• SOURCE TEXT:
2. Materials and Methods (Figure 2): Although the dimensions of the FSSW tools are described in the text, Figure 2 should include a technical drawing of the tools, clearly and accurately illustrating their geometry.
3. Materials and Methods (4th paragraph): The emissivity value used with the thermal camera is not specified in the text. While Table 4 provides this value for simulation purposes, it is crucial to indicate the actual emissivity considered during the experimental measurements.
4. Materials and Methods (5th paragraph): There is no mesh dependency study presented. The authors should include a mesh sensitivity analysis to support the reliability of the simulation results.

Results:

1. Section 3.1.1: The authors state: “With longer dwelling times, heat builds up faster than it dissipates, leading to higher maximum temperatures. The heat generated is proportional to the duration of contact, leading to higher temperatures as dwelling time increases.” - Given that this work aims to provide an in-depth thermal analysis, it is important to define the maximum temperature limit achievable and identify the corresponding dwelling time at which it occurs. Furthermore, the claim that “the heat generated is proportional to the duration of contact” is questionable. Such a proportional relationship is not self-evident and lacks supporting data. To substantiate this statement, the authors should provide a graph showing dwelling time versus temperature, which would help to clarify and support their conclusions.
2. Section 3.1.2: The same concerns raised in Section 3.1.1 also apply here. Additionally, the authors employ finite element modeling (FEM), which is an ideal tool for analyzing how temperature evolves as a function of dwelling time. Therefore, it is essential that the authors leverage the capabilities of FEM to provide a more detailed and quantitative assessment of this relationship. Specifically, they should present data or plots illustrating how temperature varies with different dwelling times, in order to strengthen the analysis and support their conclusions.
3. Section 3.3: The authors present only a qualitative analysis. A more comprehensive quantitative analysis is needed. This should include a characterization of the joint shape, cross-sectional examination of the samples, and an investigation into how the different tool geometries affected the resulting welds.
4. General Comments: Overall, the results section relies heavily on qualitative descriptions. The authors are encouraged to complement their discussion with more quantitative data and measurements, which would significantly enhance the scientific rigor of the study.
5. General Comments: In the Materials and Methods section, the use of a load cell is mentioned; however, no force data are presented. Including this information is crucial, as the forces applied during the FSSW process significantly influence heat generation and, consequently, the results obtained. Presenting these measurements would meaningfully reinforce the analysis and improve the completeness of the study.

Conclusion:

The manuscript does not clearly convey the innovative contribution of the work. As it stands, it is difficult to identify what sets this study apart from existing research in the field. Furthermore, the conclusions presented are mostly straightforward observations that one might reasonably expect, rather than insights that advance current knowledge. To strengthen the impact of the work, the authors should clearly articulate the novel aspects of their study and ensure that the conclusions reflect meaningful and original findings.

• INFORMATION SUPPLIED:

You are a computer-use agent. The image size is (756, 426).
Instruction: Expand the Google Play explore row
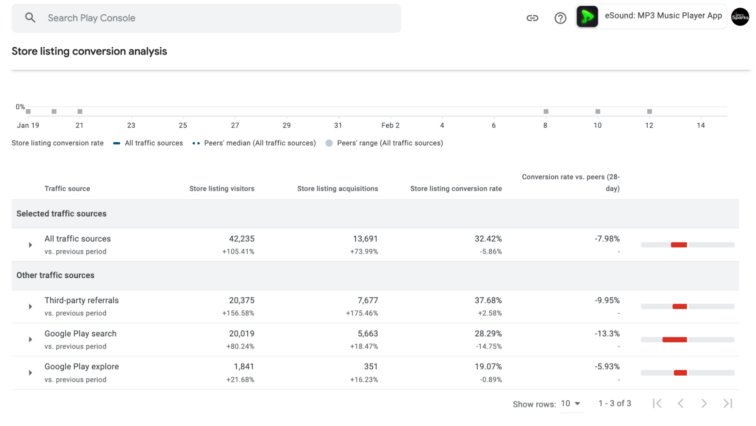tap(30, 373)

• THINGS TO DO:
a) In the review of the FSSW study, quote the passage that begins at "2. Materials and" and ends after "illustrating their geometry.".
b) Condense the paragraph of the review of the FSSW study that opens with "5. General Comments: In the Materials and Methods section" into two sentences, keeping its main points.
c) Write the next part of the review of the FSSW study, starting after its final sentence.

• RESPONSES PER TASK:
a)
2. Materials and Methods (Figure 2): Although the dimensions of the FSSW tools are described in the text, Figure 2 should include a technical drawing of the tools, clearly and accurately illustrating their geometry.

b) The Materials and Methods section mentions a load cell, but no force data are presented. These data should be included because the forces applied during FSSW strongly affect heat generation and the results, and presenting them would reinforce the analysis and make the study more complete.

c)
Comments for author File: Comments.pdf

Author Response

Reviewer # 02

The manuscript presents a thermal analysis of welding pin geometry, comparing two configurations - threaded and non-threaded - through finite element simulations. It further evaluates the thermal behaviour in both similar and dissimilar joints. The simulation results are validated experimentally using thermal imaging to measure temperature distribution in the weld zone. Several important issues must be addressed before it can be considered for publication. In my view, these concerns require more thorough clarification to ensure the work meets the standards expected for acceptance.

Ans: We sincerely thank the reviewer for the thoughtful evaluation and constructive feedback. We appreciate the recognition of our work and fully acknowledge the importance of the concerns raised. We will carefully address each point in detail and revise the manuscript accordingly to meet the standards required for publication.

Abstract: The abstract needs to be rewritten to clearly articulate the motivation behind the study and the specific problem it seeks to address. Currently, the objective is vague, and the conclusions lack clarity. It is essential to highlight what the study aims to achieve and how it contributes to the existing body of knowledge. Moreover, the innovative aspect of the work should be explicitly stated - what sets this research apart and why it matters?

Ans: Many thanks for this valuable and constructive comment. In response, the abstract has been thoroughly revised to clearly state motivation, define the specific problem addressed, and highlight the objectives and innovative contributions of the study. We have also clarified how the findings enhance the current understanding of thermal behavior in friction stir welding using different pin geometries, particularly for similar and dissimilar nonferrous alloys. We trust that the revised abstract now meets the clarity and depth expected.

Materials and Methods:

1. The Materials and Methods section should be restructured to incorporate the suggestions listed below. It is essential that the authors address these points to clarify the methodology and reinforce its scientific validity:

Ans: Thank you for your valuable notice and constructive feedback. We appreciate your attention to the clarity and structure of the Materials and Methods section. In response, we have carefully revised and restructured this section to incorporate your suggestions and improve the overall transparency and scientific rigor of our methodology.

2. (1st paragraph): What was the criterion for selecting the rotational speed? Was it based on previous literature or the authors’ prior work? This should be clearly stated and properly referenced.

Ans: Thank you again for this valuable comment. The selection of the rotational speed and other welding parameters was based on a series of studies conducted as part of a broader five-year research project at our university focused on FSW and FSSW of non-ferrous alloys and polymers. This long-term investigation has led to the publication of over 15 peer-reviewed articles in reputable journals, the most recent of which was published this week.

https://doi.org/10.3390/jmmp9050159

The text below is already addressed to the manuscript.

This study is part of a long-term research project initiated at our university over the past five years, focusing on FSW and FSSW of non-ferrous alloys and polymeric materials. The selection of welding parameters—particularly the tool rotational speeds—was based on a series of experimental investigations previously conducted.

3. (Figure 2): Although the dimensions of the FSSW tools are described in the text, Figure 2 should include a technical drawing of the tools, clearly and accurately illustrating their geometry

Ans: Thank you very much for your precise observation. Figure 2 has been revised for improved clarity, with all components clearly labeled and the necessary dimensions added.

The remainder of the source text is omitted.